His Master's Voice - Macleans.ca

His Master’s Voice



August 11, 2008
Ottawa, Ontario

In a statement released today, Prime Minister Harper condemned Russia’s incursions into Georgian territory far beyond South Ossetia, including into already tense Abkhazia.

“Russian and Georgian forces must immediately cease hostilities throughout Georgia and return to their August 6 positions,” he said. “Furthermore, in escalating the conflict through its attacks on Georgian towns and cities outside South Ossetia, Russia has ceased to act as a peacekeeper. It is imperative that Russia respects the sovereignty and territorial integrity of Georgia.”

Prime Minister Harper added that “Military force will not resolve this dispute. The only viable long-term solution is international mediation and peacekeeping.”

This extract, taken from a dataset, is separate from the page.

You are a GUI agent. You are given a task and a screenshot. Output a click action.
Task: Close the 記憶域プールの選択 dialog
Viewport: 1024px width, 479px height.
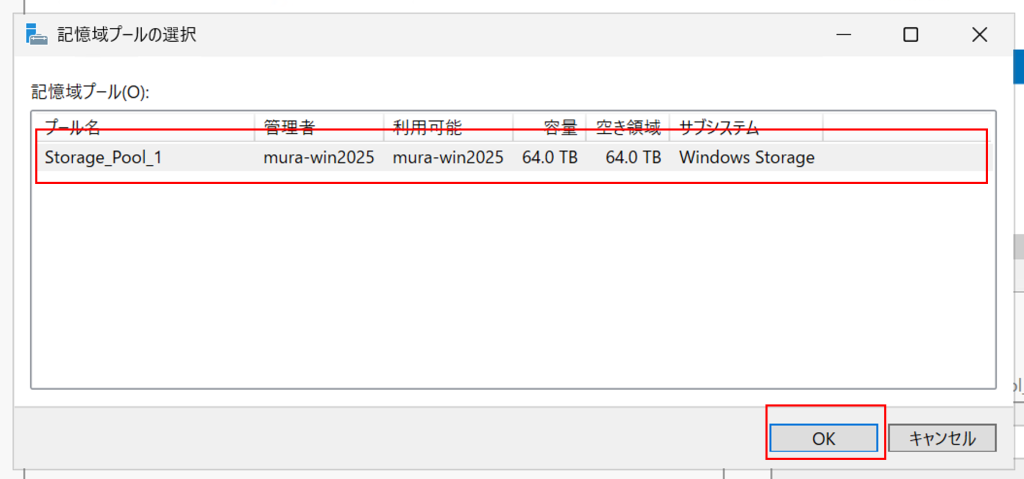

From the August 10th interview on NBC with George W. Bush:

THE PRESIDENT: I said this violence is unacceptable — I not only said it to Vladimir Putin, I’ve said it to the President of the country, Dmitriy Medvedev. And my administration has been engaged with both sides in this, trying to get a cease-fire, and saying that the status quo ante for all troops should be August 6th. And, look, I expressed my grave concern about the disproportionate response of Russia and that we strongly condemn bombing outside of South Ossetia.

It was just interesting to me that here we are trying to promote peace and harmony and we’re witnessing a conflict take place.

Q Right, no Olympic truce in this case.

THE PRESIDENT: There wasn’t. And I was very firm with Vladimir Putin — he and I have got a good relationship — just like I was firm with the Russian President. And hopefully this will get resolved peacefully. There needs to be a international mediation there for the South Ossetia issue.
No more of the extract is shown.